Cela fait près d’un demi-siècle que les notaires marocains réclament une loi qui les représente et crient à l’abrogation du Dahir de 1925 qui définissait les notaires comme des fonctionnaires publics français.
La loi 32-09 est, enfin, entrée en vigueur la dernière semaine du mois de novembre, mais cela ne semble pas satisfaire tout le monde pour autant. En effet, la loi est jugée par certains professionnels comme répressive, voire inapplicable. «Cette loi enlève toute crédibilité à l’institution du notariat. La profession est menacée. Nous nous attendions à une loi qui fait évoluer le Dahir de 1925 et nous nous retrouvons avec une loi qui massacre la profession et la fait reculer de plusieurs années», fustige Mohamed Alami, président délégué du Conseil national des notaires (CNN). Et d’ajouter : «Le formalisme mis en place par cette loi est très lourd, cela va impacter et retarder toute activité économique du pays. Il faut que cette loi soit réformée en urgence».
Autre disposition de la loi qui déplait aux notaires, c’est l’interdiction d’ouvrir un compte bancaire. Selon l’article 33, il est, en effet, interdit à tout notaire de conserver les sommes qu’il détient pour le compte d’autrui, à quelque titre que ce soit ; il est tenu de les déposer à la caisse de dépôt et de gestion dans un délai qui ne peut dépasser un mois à compter de leur réception.

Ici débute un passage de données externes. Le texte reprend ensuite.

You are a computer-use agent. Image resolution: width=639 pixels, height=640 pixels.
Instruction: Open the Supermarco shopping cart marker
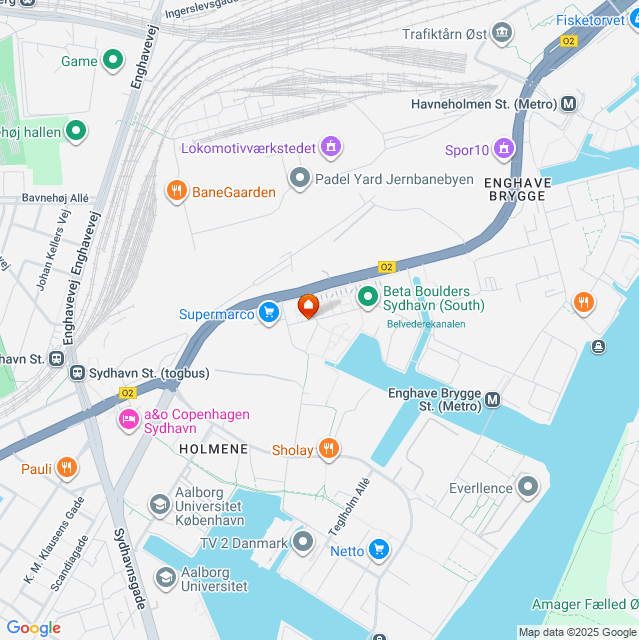(269, 313)
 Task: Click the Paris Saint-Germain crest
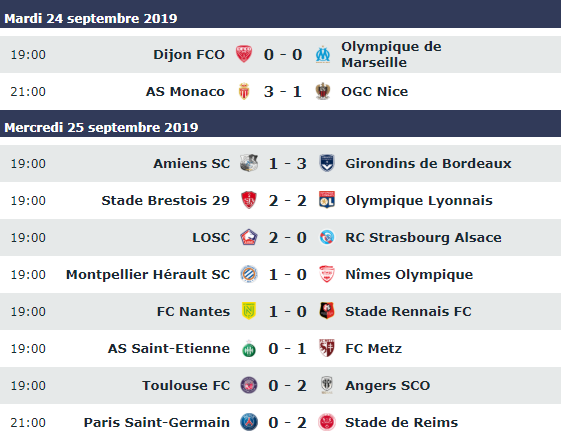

«Les notaires casablancais sont dans l’impossibilité d’appliquer cet article, puisque l’agence CDG à Casablanca est toujours en travaux. Donc nous serons obligés de déposer notre argent à Rabat, ce qui n’est pas pratique», lance un notaire.
Toutefois, alors que le CNN crie au scandale, la Chambre nationale du notariat moderne du Maroc (CNNMM) tente de temporiser. «Il est prématuré d’évoluer une loi qui vient d’entrer en vigueur, surtout nous somme aujourd’hui devant une nouvelle situation. La loi 32-09 implique beaucoup de changements que ce soit au niveau de l’organisation de la profession ou la rédaction des actes. Mais elle n’est pas impossible à appliquer. D’ailleurs, nous ne pouvons nous permettre de croiser les bras et critiquer. Nous devons travailler et essayer de nous adapter du mieux que nous pouvons», indique Amine Zniber, président de la Chambre régionale des notaires de Rabat et chef du département communication de la CNNMM.
En effet, à travers la loi 32-09, la profession de notaire bénéficie d’une réglementation qui se veut plus actuelle. En ce sens, les notaires qui étaient par le passé considéraient comme des officiers publics, sont désormais définis comme effectuant une profession libérale. «Le notariat est une profession libérale qui s’exerce conformément aux conditions et attributions prévues par la présente loi et par les textes particuliers», dispose l’article 1er de la loi.
Concernant la rédaction des actes, la loi prévoit dans son article 42 que : «Les actes et écritures sont rédigés en langue arabe sauf si les parties optent pour une autre langue. Les minutes, les exemplaires et les copies des actes sont établis de façon lisible et indélébile sur un papier offrant une garantie totale de conservation». «Il nous faudra du temps pour préparer des modèles en arabe, mais cela ne cause pas de problèmes», souligne M. Zniber. Autre nouveauté de la loi, l’obligation de souscrire une assurance responsabilité civile professionnelle. Une disposition qui a pour avantage de permettre l’indemnisation du client en cas de négligence ou d’omission commise par le notaire, sauf que cette disposition devra attendre la publication au Bulletin officiel d’un décret d’application, tout comme celle traitant des honoraires des notaires ou de l’examen des clercs notaires. «Contrairement à ce que pensent certains, les décrets d’application n’ont rien à voir sur le dispositif légal de la loi, puisque seulement 9 articles sur 133 sont soumis à la voie réglementaire, malgré la portée importante que ces articles représentent pour l’organisation de la profession», explique Zniber.
Par ailleurs, la Chambre affirme qu’une série de rencontres ont été organisées depuis octobre dernier pour discuter des principales difficultés de la loi. «La réunion névralgique a eu lieu le 26 novembre dernier, durant laquelle le ministre de la Justice et des Libertés a assisté en personne pour mettre au clair quelques-unes de nos interrogations. Et le moins que l’on puisse dire, est qu’il a été très décisif et coopératif», indique le président de la CNNMM.
Les principales interrogations consistent, par exemple, en l’article 46 relatif aux documents annexés. «Sont annexés à l’acte les documents ayant servi au notaire pour son établissement. Ces documents portent une mention indiquant cette annexion et sont émargés par les signatures du notaire et des parties le cas échéant». «Le ministre a clairement expliqué que seuls les documents qui ont un impact direct sur le contrat doivent être annexés», précise Zniber.